I agree to all of your arguments. Adding a timeout only makes it easier for the group of users who are lucky to have a process which exits within 300ms :wink:.

What about a mixture of both options? We could emit an unexpectedExit-event which is emitted as soon as PhantomJS is unusable. This way we'll give the user the chance to handle this (rather unlikely) situation immediately. However, sending SIGINT/SIGTERM to the process group won't throw an error anymore.

Of course, this needs to be documented in the README.

SystemParadox commented 8 years ago

An opt-in error handler sounds like a good idea to me. So by default it won't crash the process. Any pending promises will be rejected, and any new calls will throw the "already exited" error. If the process is exiting when the user didn't expect for some reason, they can investigate by listening to the unexpectedExit event.

Am I right in assuming that with this approach you would be removing the timeout and that error events would never be emitted?

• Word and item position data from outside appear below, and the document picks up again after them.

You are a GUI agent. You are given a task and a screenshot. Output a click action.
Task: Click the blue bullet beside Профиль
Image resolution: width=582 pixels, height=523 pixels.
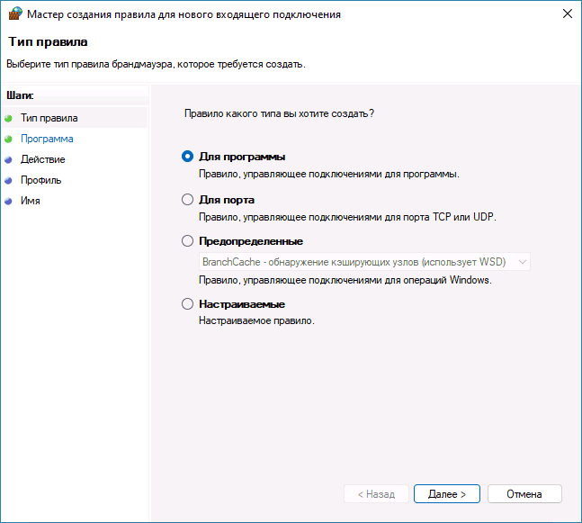[x=9, y=180]
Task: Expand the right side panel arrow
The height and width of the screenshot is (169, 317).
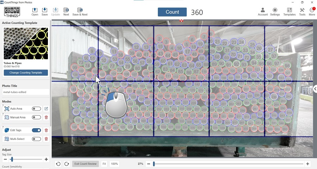Action: (x=315, y=89)
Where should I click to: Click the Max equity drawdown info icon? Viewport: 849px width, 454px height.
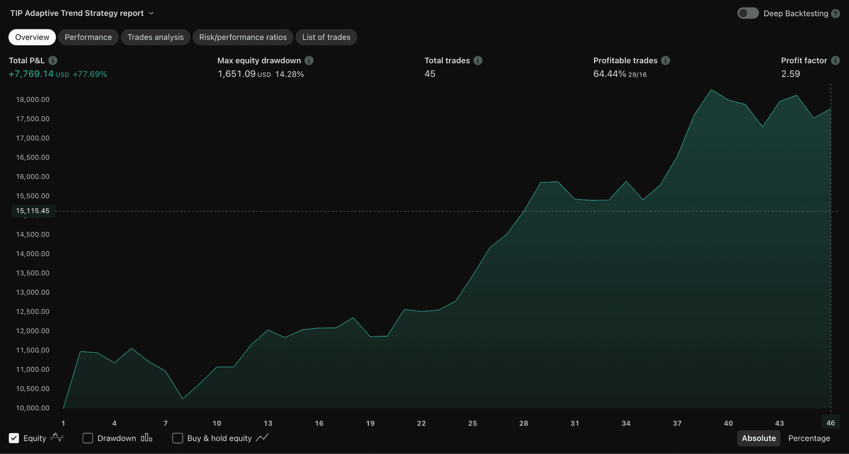click(309, 60)
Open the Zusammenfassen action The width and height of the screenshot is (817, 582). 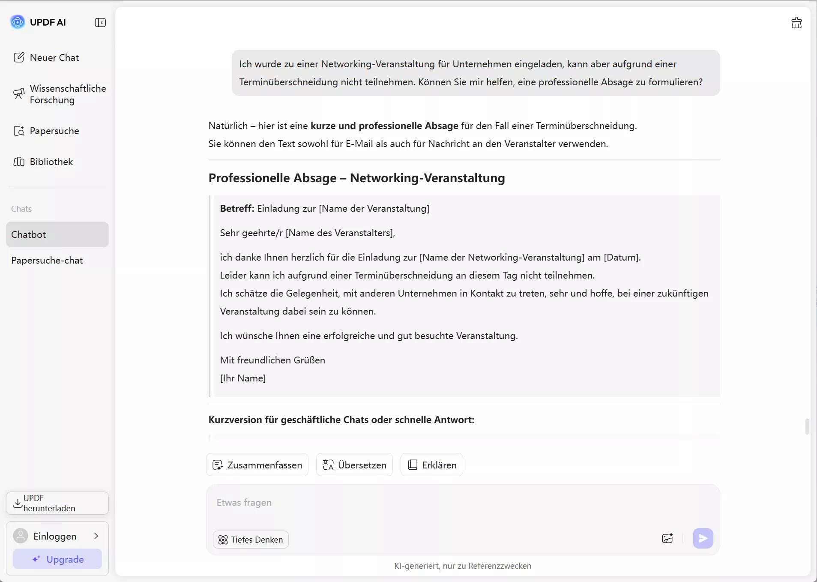[257, 465]
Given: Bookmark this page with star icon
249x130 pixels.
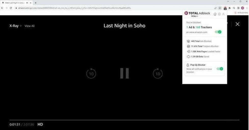Looking at the screenshot, I should pyautogui.click(x=220, y=8).
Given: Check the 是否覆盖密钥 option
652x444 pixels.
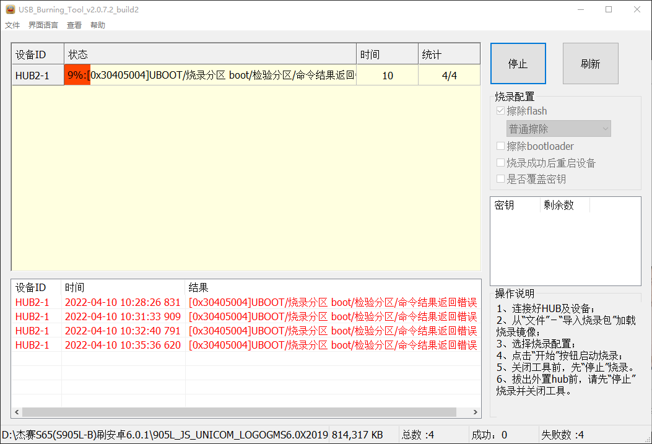Looking at the screenshot, I should [x=500, y=178].
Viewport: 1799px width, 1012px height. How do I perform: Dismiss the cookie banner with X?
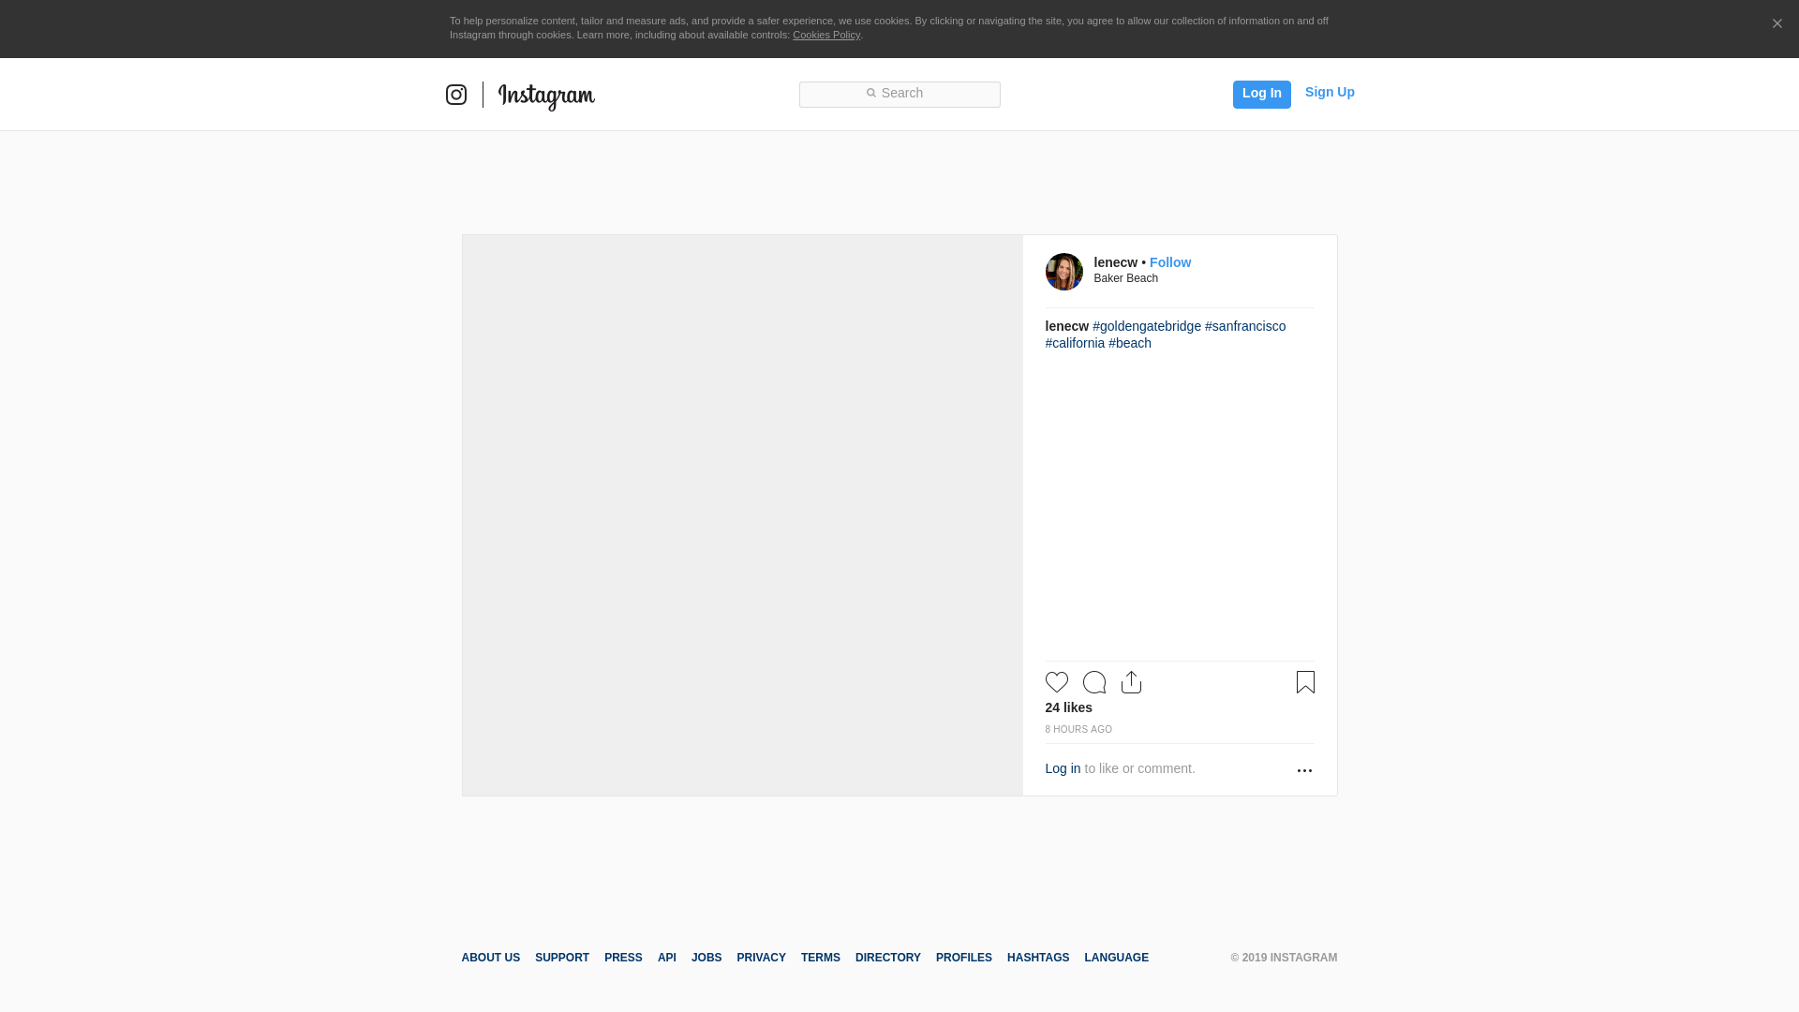(1777, 23)
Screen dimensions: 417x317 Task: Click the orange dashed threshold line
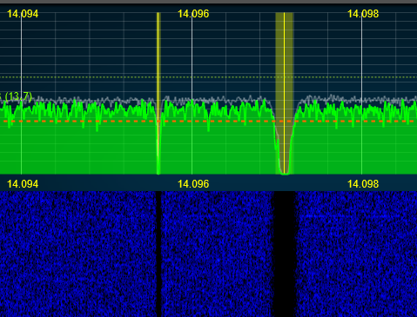point(208,121)
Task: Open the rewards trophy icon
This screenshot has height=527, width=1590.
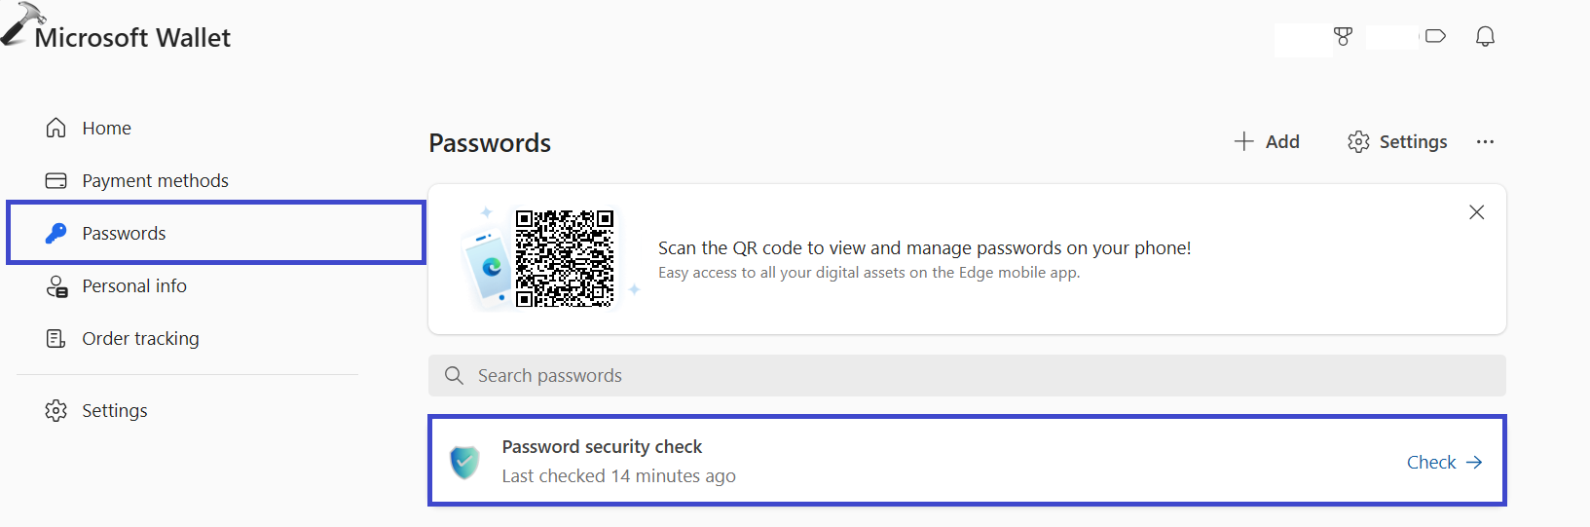Action: (1343, 37)
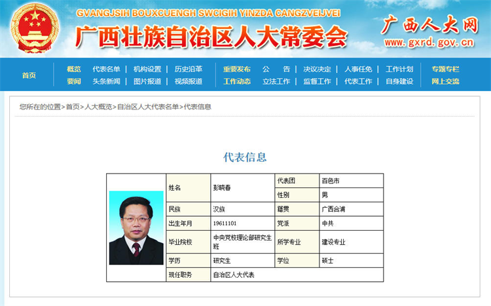Open 决议决定 page

click(x=317, y=69)
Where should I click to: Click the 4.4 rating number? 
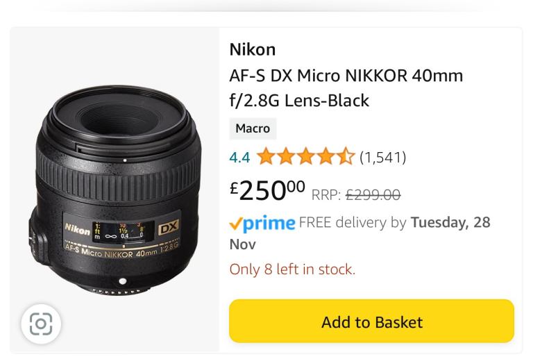point(239,158)
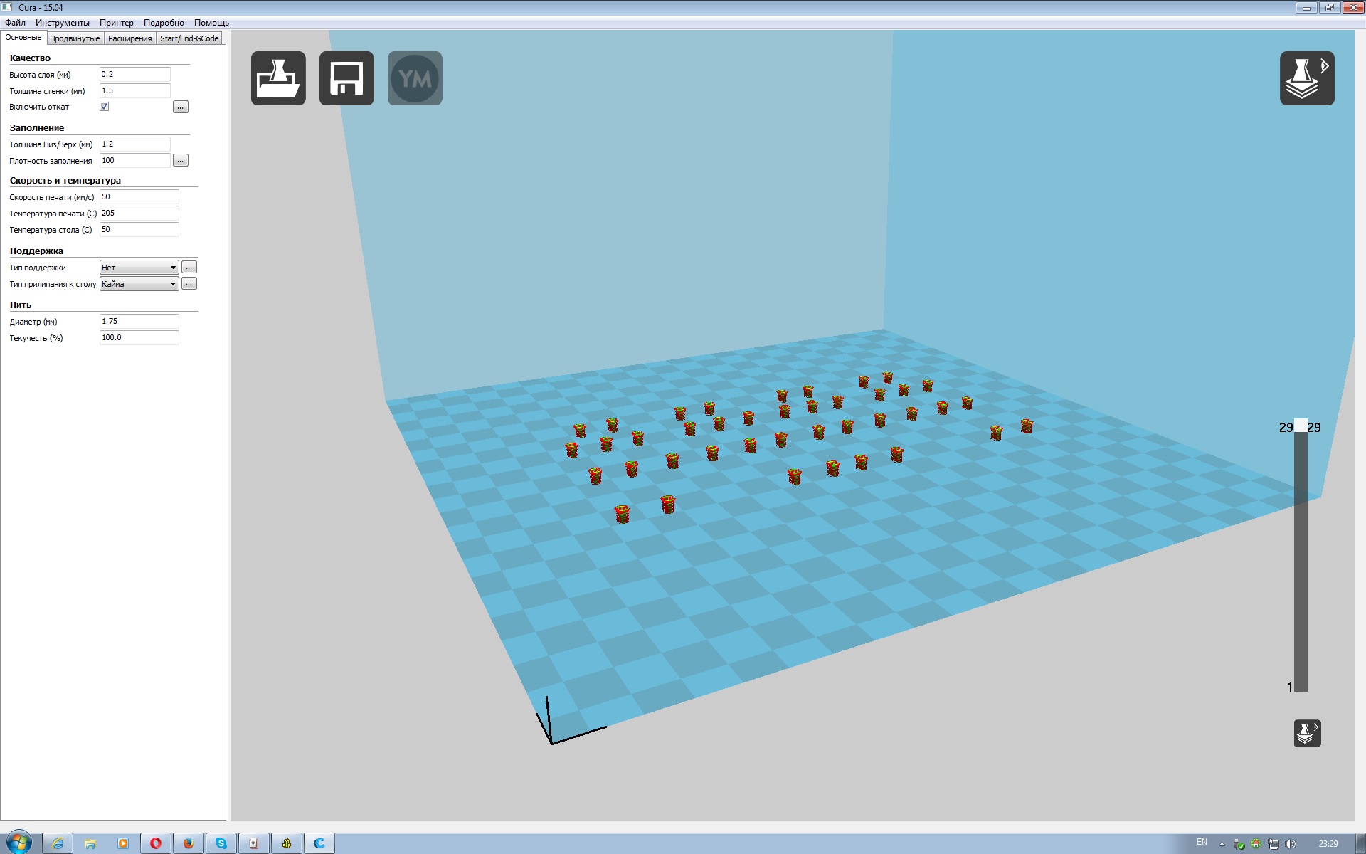Open the Firefox browser from the taskbar
This screenshot has width=1366, height=854.
(x=188, y=843)
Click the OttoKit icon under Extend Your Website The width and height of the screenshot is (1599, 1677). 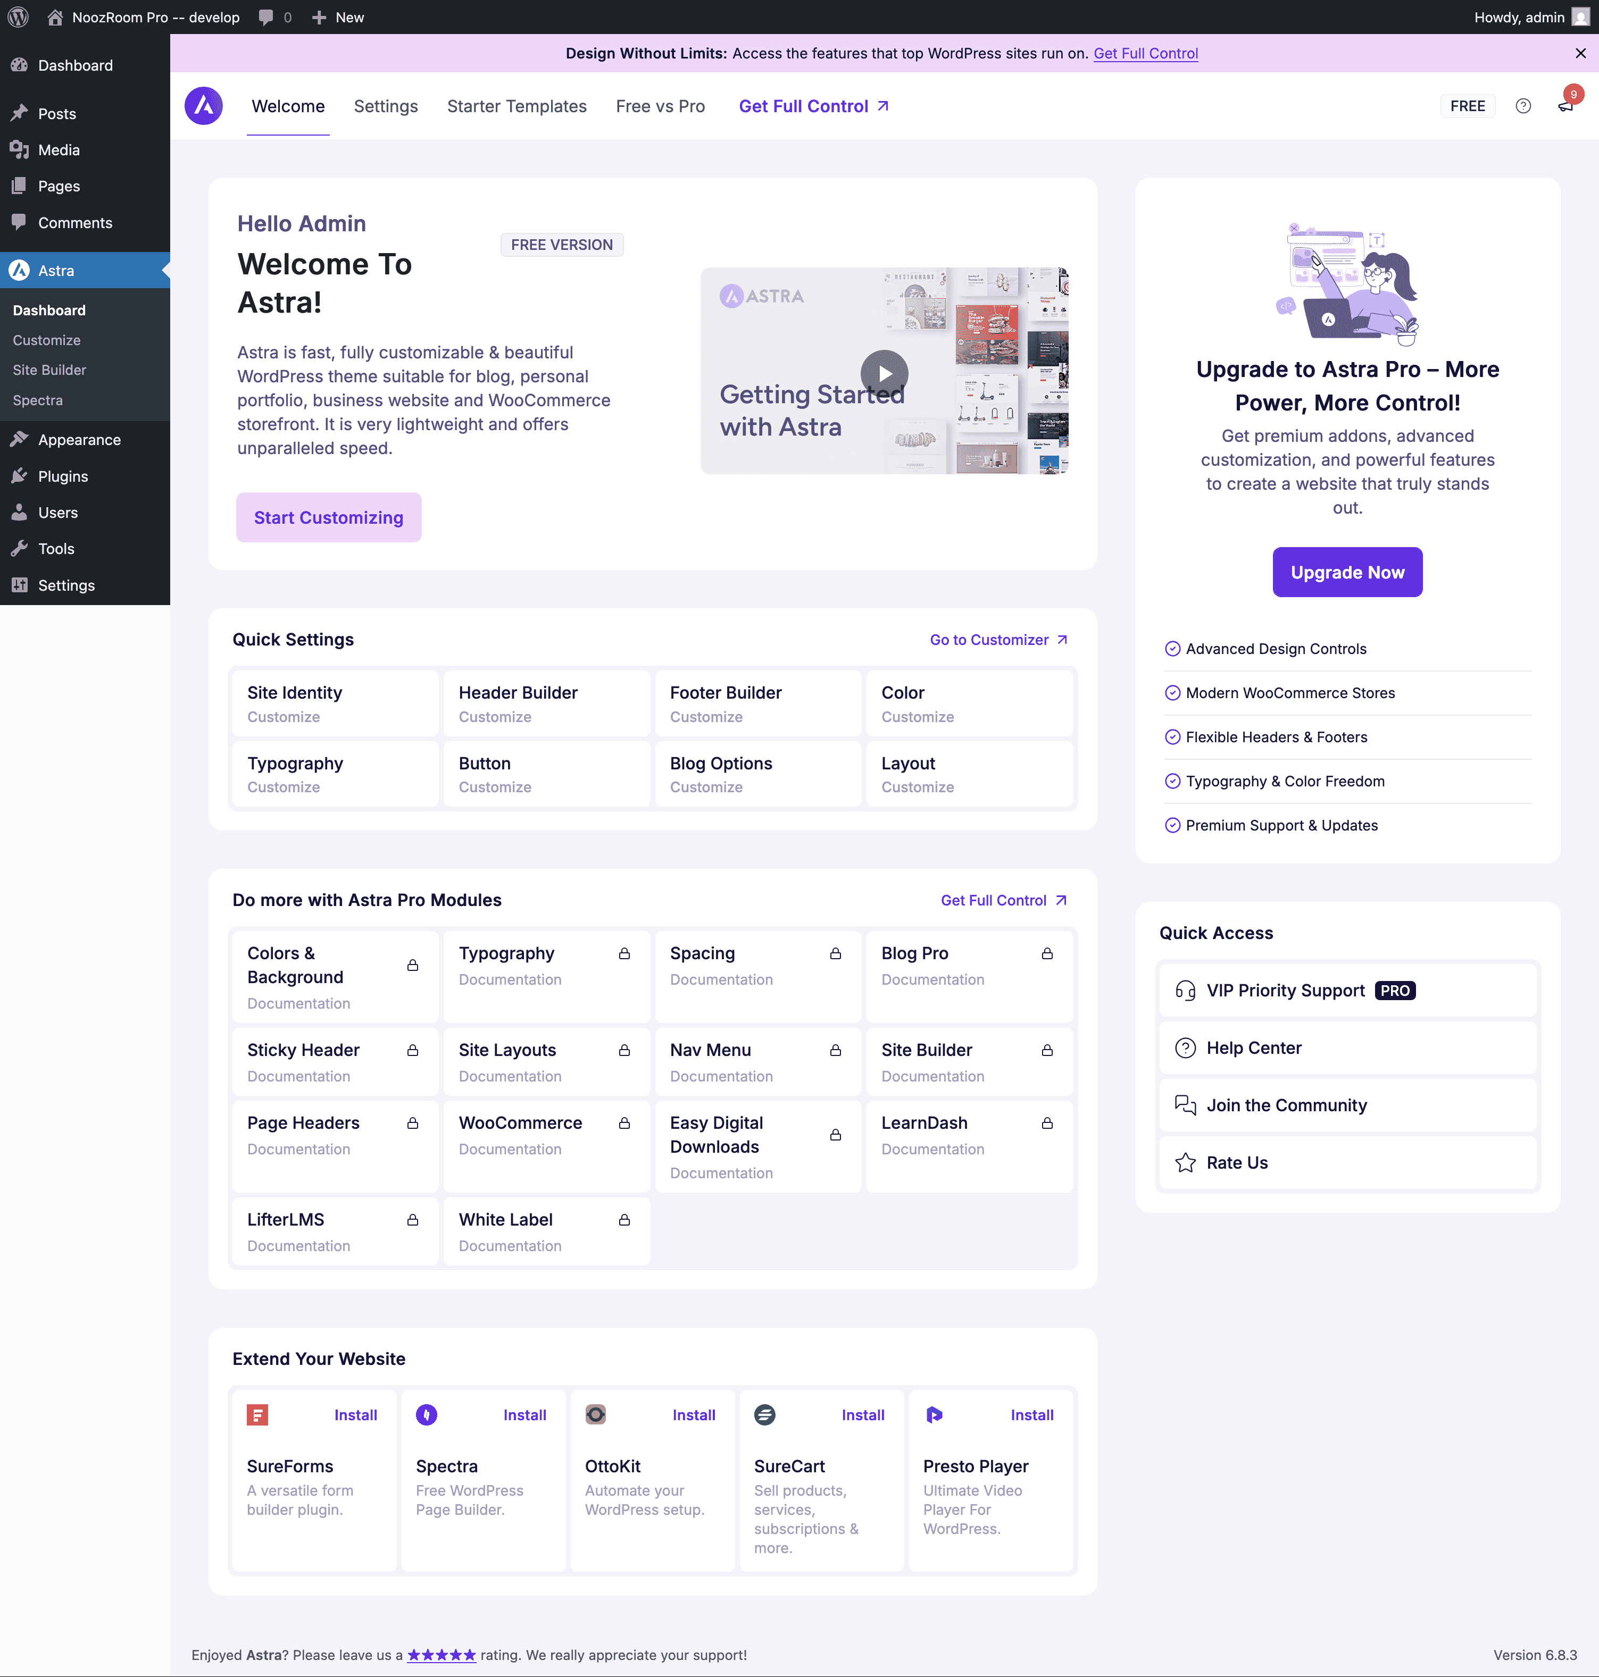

When rejecting promises or throwing the "already exited" error, it would be nice to either throw the error that caused it, or possibly better, attach the original error as a property on the error that gets thrown.

Thanks very much :)

jhnns commented 8 years ago

Am I right in assuming that with this approach you would be removing the timeout and that error events would never be emitted?

Error events on childProcess and its streams will still be emitted, but they won't crash the process anymore because phridge attaches a listener for it.

When rejecting promises or throwing the "already exited" error, it would be nice to either throw the error that caused it, or possibly better, attach the original error as a property on the error that gets thrown.

Yes, I'll do that, but I'm afraid they won't be very helpful either, like Error: write EPIPE :wink:

jhnns commented 8 years ago

Just published this with v1.2.0